JAVASATU.COM- Rekaman suara leluhur suku Nias yang direkam hampir seabad lalu akhirnya kembali ke tanah asalnya. Bertempat di Double V Coffee & Eatery, Rawamangun, Jakarta Timur, Sabtu (26/7/2025), dialog interaktif bertajuk “Suara yang Pulang” menjadi momentum penting repatriasi arsip budaya Nias.

Acara ini digelar oleh Suno Zo’aya Foundation bersama kaum muda BKPN Jemaat Jakarta, PT. Inko Dmentec Indonesia, Nafulu Bawömataluo Diaspora, dan Bravely Foundation. Puluhan diaspora Nias, akademisi, dan pemerhati budaya hadir dalam forum dua jam yang penuh makna.
Repatriasi Suara Hoho dari Belanda ke Nias
Rekaman yang dipulangkan merupakan dokumentasi suara hoho, seni nyanyian narasi bersahutan khas Nias yang direkam oleh etnomusikolog Belanda, Jaap Kunst, pada 1930. Setelah 94 tahun tersimpan di Belanda, arsip ini secara simbolis dikembalikan kepada masyarakat Nias, baik di kampung halaman maupun komunitas diaspora.
Proyek ini digagas oleh Doni Kristian Dachi, pegiat budaya asal Nias Selatan, dan didukung oleh Dr. Barbara Titus dari Universiteit van Amsterdam, yang juga kurator koleksi Jaap Kunst. Titus sebelumnya telah menyerahkan arsip ke tujuh desa di Nias, seperti Hilisimaetanö dan Bawömataluo, antara 25 Juni hingga 9 Juli 2025.
Tradisi Lisan yang Kembali Hidup
Acara dibuka dengan pemutaran rekaman hoho lengkap dengan dokumentasi visual perjalanan Kunst. Suara yang hampir hilang itu menggugah emosi peserta. Doni menyebut momen ini bukan sekadar nostalgia, melainkan pengakuan atas identitas dan hubungan batin yang sempat tercerai.
Titus menekankan bahwa repatriasi bukan sekadar mengembalikan arsip digital, tetapi juga soal hak komunitas untuk mengelola dan menghidupkan warisan budaya mereka.
Anak Muda Diaspora Bawakan Mazmur 23 dengan Nada Leluhur
Suasana dialog semakin hidup ketika grup vokal Hoho Nafulu Bawömataluo Diaspora tampil membawakan Mazmur 23 dalam nada hoho.

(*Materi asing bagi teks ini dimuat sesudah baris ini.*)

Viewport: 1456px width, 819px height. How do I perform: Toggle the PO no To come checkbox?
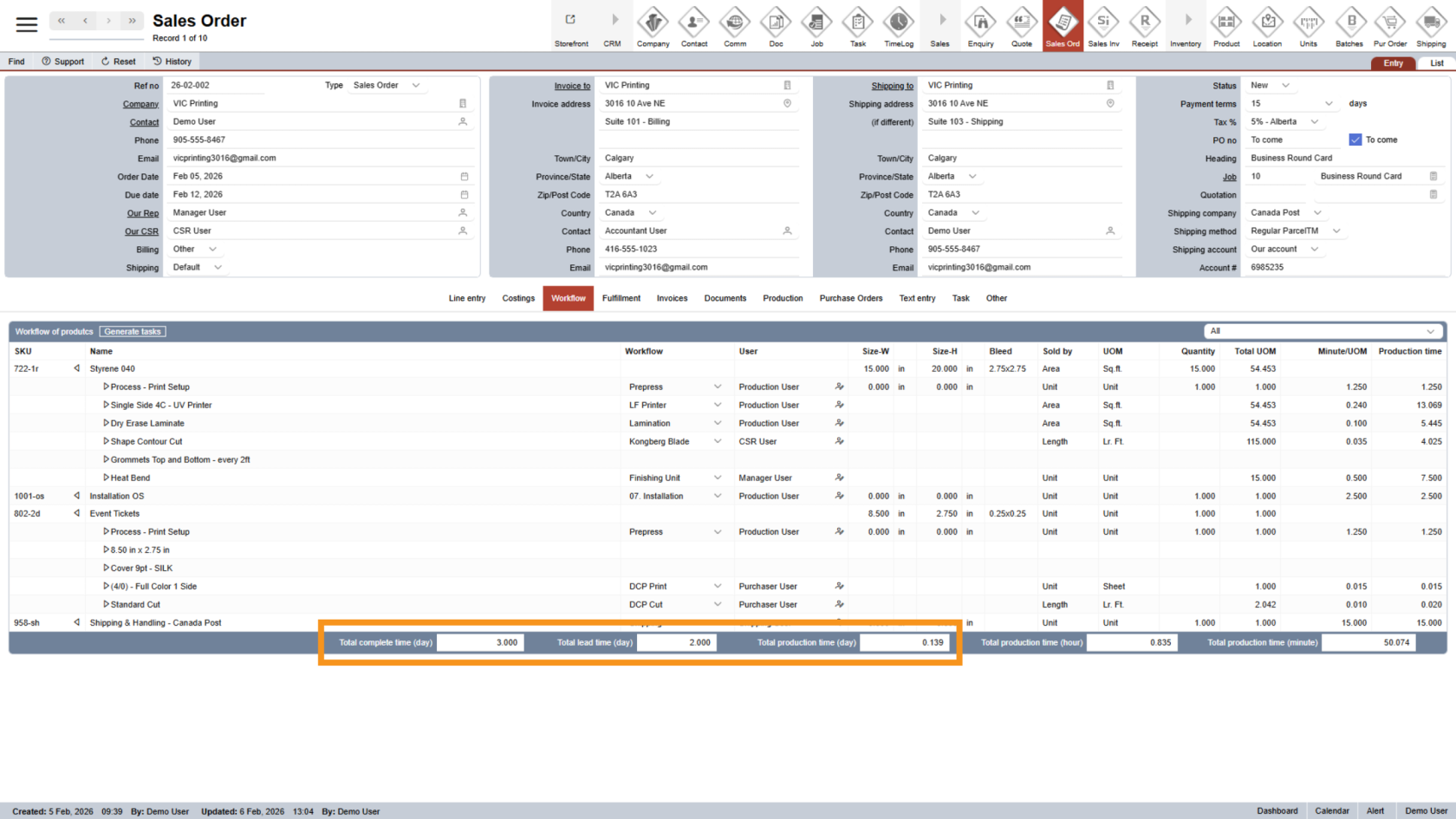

Penampilan mereka menyatukan religiositas modern dengan tradisi leluhur.
Selain itu, mini-pameran dokumentasi repatriasi di Nias Selatan turut memperkaya pemahaman peserta mengenai proses pengembalian arsip budaya.
Diskusi, Kritik, dan Harapan Masa Depan
Sesi tanya jawab menyentuh isu teknis dan etik dalam repatriasi. Titus menekankan pentingnya transfer of agency, yaitu alih pengelolaan arsip kepada komunitas sumber. Doni menegaskan komitmen agar masyarakat Nias tidak lagi jadi objek studi, tapi subjek aktif dalam pelestarian budayanya.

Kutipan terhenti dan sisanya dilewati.